Stored data entries:
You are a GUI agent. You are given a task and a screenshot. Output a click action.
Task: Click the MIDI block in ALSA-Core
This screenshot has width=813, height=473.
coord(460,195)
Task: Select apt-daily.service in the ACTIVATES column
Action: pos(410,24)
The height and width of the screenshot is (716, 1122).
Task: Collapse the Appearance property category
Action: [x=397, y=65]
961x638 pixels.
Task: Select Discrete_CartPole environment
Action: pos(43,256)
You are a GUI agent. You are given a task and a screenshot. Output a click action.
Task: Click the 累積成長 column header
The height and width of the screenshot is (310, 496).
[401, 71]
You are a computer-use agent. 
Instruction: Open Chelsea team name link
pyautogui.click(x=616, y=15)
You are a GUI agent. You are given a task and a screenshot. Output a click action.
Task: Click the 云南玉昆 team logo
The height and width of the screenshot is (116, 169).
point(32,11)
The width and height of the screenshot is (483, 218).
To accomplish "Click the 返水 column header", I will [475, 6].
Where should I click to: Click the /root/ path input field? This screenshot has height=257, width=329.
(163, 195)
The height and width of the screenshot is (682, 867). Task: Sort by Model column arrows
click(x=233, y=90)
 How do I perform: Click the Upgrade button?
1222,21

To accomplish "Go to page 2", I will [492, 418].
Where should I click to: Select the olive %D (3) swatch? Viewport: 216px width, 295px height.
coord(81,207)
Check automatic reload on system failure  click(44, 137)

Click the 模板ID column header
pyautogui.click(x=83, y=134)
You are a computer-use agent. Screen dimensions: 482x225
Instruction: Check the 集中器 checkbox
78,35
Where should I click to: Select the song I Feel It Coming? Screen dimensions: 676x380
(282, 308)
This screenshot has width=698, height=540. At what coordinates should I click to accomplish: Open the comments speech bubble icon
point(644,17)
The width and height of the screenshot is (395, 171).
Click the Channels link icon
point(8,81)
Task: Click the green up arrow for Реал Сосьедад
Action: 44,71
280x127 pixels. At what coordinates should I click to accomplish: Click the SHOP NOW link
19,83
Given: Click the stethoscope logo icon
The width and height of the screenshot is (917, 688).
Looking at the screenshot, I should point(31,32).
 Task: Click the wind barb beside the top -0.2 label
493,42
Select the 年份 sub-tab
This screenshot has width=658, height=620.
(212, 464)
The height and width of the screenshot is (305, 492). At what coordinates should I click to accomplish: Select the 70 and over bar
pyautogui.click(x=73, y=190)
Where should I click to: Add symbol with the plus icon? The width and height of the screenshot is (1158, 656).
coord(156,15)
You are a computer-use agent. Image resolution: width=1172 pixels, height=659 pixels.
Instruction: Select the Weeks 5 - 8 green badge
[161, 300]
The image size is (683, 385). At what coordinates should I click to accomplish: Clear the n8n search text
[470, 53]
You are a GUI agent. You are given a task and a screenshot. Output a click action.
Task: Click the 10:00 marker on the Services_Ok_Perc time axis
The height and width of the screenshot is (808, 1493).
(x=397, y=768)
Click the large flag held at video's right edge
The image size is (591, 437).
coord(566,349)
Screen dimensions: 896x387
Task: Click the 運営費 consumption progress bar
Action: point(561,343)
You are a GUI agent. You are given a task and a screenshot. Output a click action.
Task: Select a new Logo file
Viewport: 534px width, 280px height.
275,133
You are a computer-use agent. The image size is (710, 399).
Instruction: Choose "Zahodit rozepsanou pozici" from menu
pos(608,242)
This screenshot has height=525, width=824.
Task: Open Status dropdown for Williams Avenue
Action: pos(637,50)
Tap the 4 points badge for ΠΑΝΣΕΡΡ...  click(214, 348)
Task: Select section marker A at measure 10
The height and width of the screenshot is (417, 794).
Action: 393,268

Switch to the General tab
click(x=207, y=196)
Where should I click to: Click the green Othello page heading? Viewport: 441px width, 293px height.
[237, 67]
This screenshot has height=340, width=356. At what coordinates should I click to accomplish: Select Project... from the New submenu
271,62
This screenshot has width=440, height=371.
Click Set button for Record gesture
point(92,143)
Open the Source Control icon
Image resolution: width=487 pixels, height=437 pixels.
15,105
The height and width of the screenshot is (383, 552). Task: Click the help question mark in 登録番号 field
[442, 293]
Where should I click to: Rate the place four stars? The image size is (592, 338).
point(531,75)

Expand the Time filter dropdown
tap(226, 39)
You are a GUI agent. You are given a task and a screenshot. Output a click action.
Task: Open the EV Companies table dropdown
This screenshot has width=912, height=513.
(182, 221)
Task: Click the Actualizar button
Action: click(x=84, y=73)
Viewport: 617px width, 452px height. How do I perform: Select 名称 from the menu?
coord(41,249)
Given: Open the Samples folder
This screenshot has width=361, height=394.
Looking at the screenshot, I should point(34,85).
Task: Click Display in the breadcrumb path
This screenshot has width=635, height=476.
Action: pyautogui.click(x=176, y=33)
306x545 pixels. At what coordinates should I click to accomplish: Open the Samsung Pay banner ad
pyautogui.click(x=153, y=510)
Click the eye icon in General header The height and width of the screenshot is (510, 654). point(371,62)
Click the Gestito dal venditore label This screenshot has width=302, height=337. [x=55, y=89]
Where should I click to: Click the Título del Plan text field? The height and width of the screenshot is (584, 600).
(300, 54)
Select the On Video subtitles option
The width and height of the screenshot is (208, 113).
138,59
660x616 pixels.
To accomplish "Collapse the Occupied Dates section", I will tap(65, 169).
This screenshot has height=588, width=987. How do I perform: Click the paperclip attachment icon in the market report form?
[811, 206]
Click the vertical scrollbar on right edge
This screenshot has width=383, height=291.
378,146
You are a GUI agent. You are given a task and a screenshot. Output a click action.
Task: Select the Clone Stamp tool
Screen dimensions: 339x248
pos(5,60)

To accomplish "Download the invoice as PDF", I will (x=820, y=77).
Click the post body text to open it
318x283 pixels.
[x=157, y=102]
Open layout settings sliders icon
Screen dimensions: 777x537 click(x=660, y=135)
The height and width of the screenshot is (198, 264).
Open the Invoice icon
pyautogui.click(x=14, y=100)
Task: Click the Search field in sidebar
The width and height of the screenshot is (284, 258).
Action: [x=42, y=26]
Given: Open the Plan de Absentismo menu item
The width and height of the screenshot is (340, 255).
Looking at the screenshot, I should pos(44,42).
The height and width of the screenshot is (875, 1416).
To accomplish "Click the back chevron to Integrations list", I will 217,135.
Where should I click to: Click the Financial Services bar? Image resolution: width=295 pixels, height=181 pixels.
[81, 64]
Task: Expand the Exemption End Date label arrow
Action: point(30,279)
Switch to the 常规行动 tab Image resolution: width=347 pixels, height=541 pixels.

Task brief:
Would you write the records out again, word for word?

Exercise response:
You are a GUI agent. You are given a task and a screenshot. Output a click action.
Task: Click the MIDI block in ALSA-Core
This screenshot has width=813, height=473.
coord(460,195)
Task: Select apt-daily.service in the ACTIVATES column
Action: pos(410,24)
The height and width of the screenshot is (716, 1122).
Task: Collapse the Appearance property category
Action: [x=397, y=65]
961x638 pixels.
Task: Select Discrete_CartPole environment
Action: pos(43,256)
You are a GUI agent. You are given a task and a screenshot. Output a click action.
Task: Click the 累積成長 column header
The height and width of the screenshot is (310, 496).
[401, 71]
You are a computer-use agent. 
Instruction: Open Chelsea team name link
pyautogui.click(x=616, y=15)
You are a GUI agent. You are given a task and a screenshot. Output a click action.
Task: Click the 云南玉昆 team logo
The height and width of the screenshot is (116, 169).
point(32,11)
The width and height of the screenshot is (483, 218).
To accomplish "Click the 返水 column header", I will [475, 6].
Where should I click to: Click the /root/ path input field? This screenshot has height=257, width=329.
(163, 195)
The height and width of the screenshot is (682, 867). Task: Sort by Model column arrows
click(x=233, y=90)
 How do I perform: Click the Upgrade button?
1222,21

To accomplish "Go to page 2", I will [492, 418].
Where should I click to: Select the olive %D (3) swatch? Viewport: 216px width, 295px height.
coord(81,207)
Check automatic reload on system failure  click(44, 137)

Click the 模板ID column header
pyautogui.click(x=83, y=134)
You are a computer-use agent. Screen dimensions: 482x225
Instruction: Check the 集中器 checkbox
78,35
Where should I click to: Select the song I Feel It Coming? Screen dimensions: 676x380
(282, 308)
This screenshot has width=698, height=540. At what coordinates should I click to accomplish: Open the comments speech bubble icon
point(644,17)
The width and height of the screenshot is (395, 171).
Click the Channels link icon
point(8,81)
Task: Click the green up arrow for Реал Сосьедад
Action: 44,71
280x127 pixels. At what coordinates should I click to accomplish: Click the SHOP NOW link
19,83
Given: Click the stethoscope logo icon
The width and height of the screenshot is (917, 688).
Looking at the screenshot, I should point(31,32).
 Task: Click the wind barb beside the top -0.2 label
493,42
Select the 年份 sub-tab
This screenshot has width=658, height=620.
(212, 464)
The height and width of the screenshot is (305, 492). At what coordinates should I click to accomplish: Select the 70 and over bar
pyautogui.click(x=73, y=190)
Where should I click to: Add symbol with the plus icon? The width and height of the screenshot is (1158, 656).
coord(156,15)
You are a computer-use agent. Image resolution: width=1172 pixels, height=659 pixels.
Instruction: Select the Weeks 5 - 8 green badge
[161, 300]
The image size is (683, 385). At what coordinates should I click to accomplish: Clear the n8n search text
[470, 53]
You are a GUI agent. You are given a task and a screenshot. Output a click action.
Task: Click the 10:00 marker on the Services_Ok_Perc time axis
The height and width of the screenshot is (808, 1493).
(x=397, y=768)
Click the large flag held at video's right edge
The image size is (591, 437).
coord(566,349)
Screen dimensions: 896x387
Task: Click the 運営費 consumption progress bar
Action: point(561,343)
You are a GUI agent. You are given a task and a screenshot. Output a click action.
Task: Select a new Logo file
Viewport: 534px width, 280px height.
275,133
You are a computer-use agent. The image size is (710, 399).
Instruction: Choose "Zahodit rozepsanou pozici" from menu
pos(608,242)
This screenshot has height=525, width=824.
Task: Open Status dropdown for Williams Avenue
Action: pos(637,50)
Tap the 4 points badge for ΠΑΝΣΕΡΡ...  click(214, 348)
Task: Select section marker A at measure 10
The height and width of the screenshot is (417, 794).
Action: 393,268

Switch to the General tab
click(x=207, y=196)
Where should I click to: Click the green Othello page heading? Viewport: 441px width, 293px height.
[237, 67]
This screenshot has height=340, width=356. At what coordinates should I click to accomplish: Select Project... from the New submenu
271,62
This screenshot has width=440, height=371.
Click Set button for Record gesture
point(92,143)
Open the Source Control icon
Image resolution: width=487 pixels, height=437 pixels.
15,105
The height and width of the screenshot is (383, 552). Task: Click the help question mark in 登録番号 field
[442, 293]
Where should I click to: Rate the place four stars? The image size is (592, 338).
point(531,75)

Expand the Time filter dropdown
tap(226, 39)
You are a GUI agent. You are given a task and a screenshot. Output a click action.
Task: Open the EV Companies table dropdown
This screenshot has width=912, height=513.
(182, 221)
Task: Click the Actualizar button
Action: click(x=84, y=73)
Viewport: 617px width, 452px height. How do I perform: Select 名称 from the menu?
coord(41,249)
Given: Open the Samples folder
This screenshot has width=361, height=394.
Looking at the screenshot, I should point(34,85).
Task: Click Display in the breadcrumb path
This screenshot has width=635, height=476.
Action: pyautogui.click(x=176, y=33)
306x545 pixels. At what coordinates should I click to accomplish: Open the Samsung Pay banner ad
pyautogui.click(x=153, y=510)
Click the eye icon in General header The height and width of the screenshot is (510, 654). point(371,62)
Click the Gestito dal venditore label This screenshot has width=302, height=337. [x=55, y=89]
Where should I click to: Click the Título del Plan text field? The height and width of the screenshot is (584, 600).
(300, 54)
Select the On Video subtitles option
The width and height of the screenshot is (208, 113).
138,59
660x616 pixels.
To accomplish "Collapse the Occupied Dates section", I will tap(65, 169).
This screenshot has height=588, width=987. How do I perform: Click the paperclip attachment icon in the market report form?
[811, 206]
Click the vertical scrollbar on right edge
This screenshot has width=383, height=291.
378,146
You are a GUI agent. You are given a task and a screenshot. Output a click action.
Task: Select the Clone Stamp tool
Screen dimensions: 339x248
pos(5,60)

To accomplish "Download the invoice as PDF", I will (x=820, y=77).
Click the post body text to open it
318x283 pixels.
[x=157, y=102]
Open layout settings sliders icon
Screen dimensions: 777x537 click(x=660, y=135)
The height and width of the screenshot is (198, 264).
Open the Invoice icon
pyautogui.click(x=14, y=100)
Task: Click the Search field in sidebar
The width and height of the screenshot is (284, 258).
Action: [x=42, y=26]
Given: Open the Plan de Absentismo menu item
The width and height of the screenshot is (340, 255).
Looking at the screenshot, I should pos(44,42).
The height and width of the screenshot is (875, 1416).
To accomplish "Click the back chevron to Integrations list", I will 217,135.
Where should I click to: Click the Financial Services bar? Image resolution: width=295 pixels, height=181 pixels.
[81, 64]
Task: Expand the Exemption End Date label arrow
Action: point(30,279)
Switch to the 常规行动 tab Image resolution: width=347 pixels, height=541 pixels.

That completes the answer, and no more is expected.